DNF Review:The Translator by Nina Schuyler

Sunday, November 24, 2013
Title: The Translator
Author: Nina Schuyler
Genre: general fiction
Series: N/A
Pages: 303
Published: July 2013
Source: publishers via NetGalley
Rating: NA

In silken prose and with subtle suspense, Nina Schuyler brings us a mesmerizing novel of language and translation, memory loss and heartbreak, and the search for answers in a foreign country.

When renowned translator Hanne Schubert falls down a flight of stairs, her injury is an unusual but real condition--the loss of her native language. She is left speaking only Japanese, a language learned later in life. With her personal life at a crossroad, Hanne leaves for Japan. There, the Japanese novelist whose work she translated stunningly confronts her publicly for sabotaging his work.

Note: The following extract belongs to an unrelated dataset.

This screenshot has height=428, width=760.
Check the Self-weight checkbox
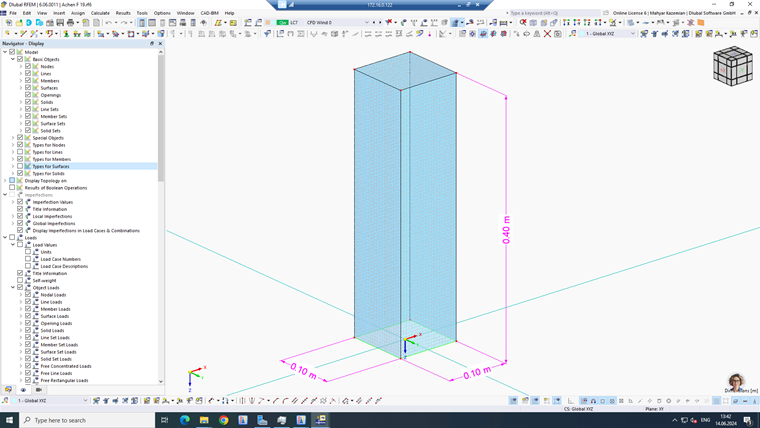click(20, 280)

Reeling, Hanne struggles for meaning and seeks out the inspiration for the author's novel--a tortured, chimerical actor, once a master in the art of Noh theater. Through their passionate and intriguing relationship, Hanne begins to understand the masks she has worn in her life, just as the actor dons the masks that have made him a legend of Noh. The demons from her past and present begin to unfold and Hanne sets out to make amends in this searing and engrossing novel.

This one is another on me. Sometimes things just don't fit right, and that's how I feel about The Translator. It's not a bad book, it's just not my kind of book, writing or character-wise. I thought about not reviewing The Translator, but I do think a lot of people would enjoy this more were they to hear about it. 

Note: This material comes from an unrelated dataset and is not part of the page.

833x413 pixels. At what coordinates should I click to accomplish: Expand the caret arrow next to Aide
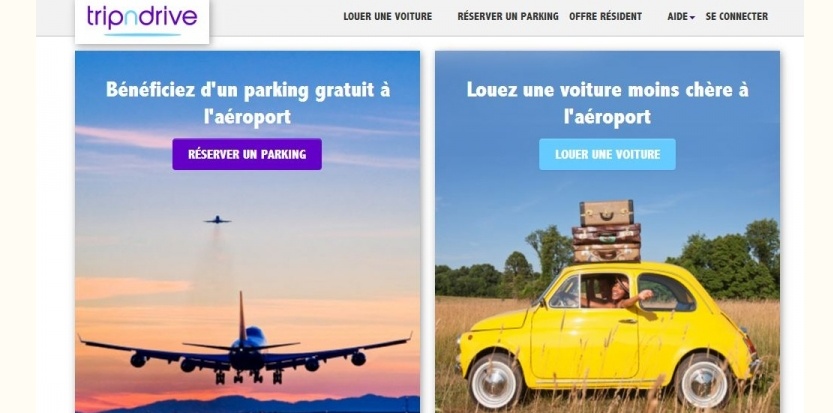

I wanted to like it more than I actually did. I just couldn't get a read on any of the characters. Hanne's dry narration didn't help either. Her situation was interesting, but her voice wasn't. It was dull and lifeless and I wasn't invested in anything. Too much is told directly to the reader through Hanne rather than shown through word and deed. That's a big bookish turn off for me and The Translator is guilty.

Another issue I had was what the book was about. It's centrally concerned with language and identity, and I was expecting a historical fiction -- based on that gorgeous cover. My hopes for content aren't the book's fault, but the storyline present in the novel was of much less interest to me. After seven days stuck roughly 64% into the novel, I set it down for good. It's a classic "it's not you, it's me."

Certainly, for the right audience, The Translator will provide a full and satisfying reading experience. Unfortunately, I have far too many books I want to read to waste so much time on one I know I won't end up being happy about when I have finished. So it's onward to a new story for me, but I do want to mention to this to potential readers who are interested in this type of fiction.